ExcitedStates / qfit-3.0

qFit: Automated and unbiased multi-conformer models from X-ray and EM maps.
MIT License
34 stars 11 forks source link

BIC looping values #329

Closed stephaniewankowicz closed 1 year ago

stephaniewankowicz commented 1 year ago

Saulo's initial commit of this line (https://github.com/ExcitedStates/qfit-3.0/commit/32e70b53f3e06ee12a703308fc948678f6f2c162) specifically described this as "Loopy BIC implementation for qfit segment". qfit-3.0/qfit/qfit.py

Line 941 in 32e70b5

loop_range=[0.3, 0.25, 0.2, 0.16, 0.14, 0.12]) As you can see, first number was tweaked, and then the last number was dropped in https://github.com/ExcitedStates/qfit-3.0/commit/ec95fa98c31a5d1cc7678b6b4430e66ff726ac64 (presumably memory considerations?), but it hasn't changed since then. (Note also that this commit has 'fixed inconsistencies' in its title!)

a) Does anyone (probs best to ask @sauloho himself!) know why these numbers were chosen different in the loop implementation ? b) Is there a reason that we need consistency here?

Presently, I'm in favour of leaving it as it is, until either (i) we know why it is, or (ii) we can show that this change improves things.

Additionally, it does not make sense to have 0.4 or some other numbers in the looping. It should be thresholds that would return 1, 2, 3, 4, or 5 conformers (ie 1.0, 0.5, 0.33, 0.25, 0.2).

blake-riley commented 1 year ago

The threshold constraint in MIQP ($t{d{min}}$) is a lower-bound threshold on the occupancy of all conformers, I just want to add my 2ȼ here, and highlight the term "at most" from the paper. $n{conf} \leq 1 / {t{d_{min}}}$. i.e. The thresholds 1.0, 0.5, 0.33, 0.25, 0.2 would return at most 1, 2, 3, 4, or 5 conformers.

In reality, when $t{d{min}}$ = 0.5 (for instance), we tend to get solutions containing 1 conformer with 0.5<ω≤1.0 .

--*--

### Set problem
Reproduce, word for word, the passage of the thread on BIC looping values starting at "stephaniewankowicz commented 1" and ending at "need consistency here?".

### Recorded data
--*--

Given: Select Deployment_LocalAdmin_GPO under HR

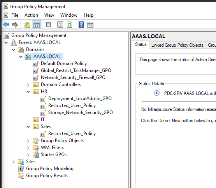Looking at the screenshot, I should (x=80, y=98).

--*--

### Task answer
stephaniewankowicz commented 1 year ago

Saulo's initial commit of this line (https://github.com/ExcitedStates/qfit-3.0/commit/32e70b53f3e06ee12a703308fc948678f6f2c162) specifically described this as "Loopy BIC implementation for qfit segment". qfit-3.0/qfit/qfit.py

Line 941 in 32e70b5

loop_range=[0.3, 0.25, 0.2, 0.16, 0.14, 0.12]) As you can see, first number was tweaked, and then the last number was dropped in https://github.com/ExcitedStates/qfit-3.0/commit/ec95fa98c31a5d1cc7678b6b4430e66ff726ac64 (presumably memory considerations?), but it hasn't changed since then. (Note also that this commit has 'fixed inconsistencies' in its title!)

a) Does anyone (probs best to ask @sauloho himself!) know why these numbers were chosen different in the loop implementation ? b) Is there a reason that we need consistency here?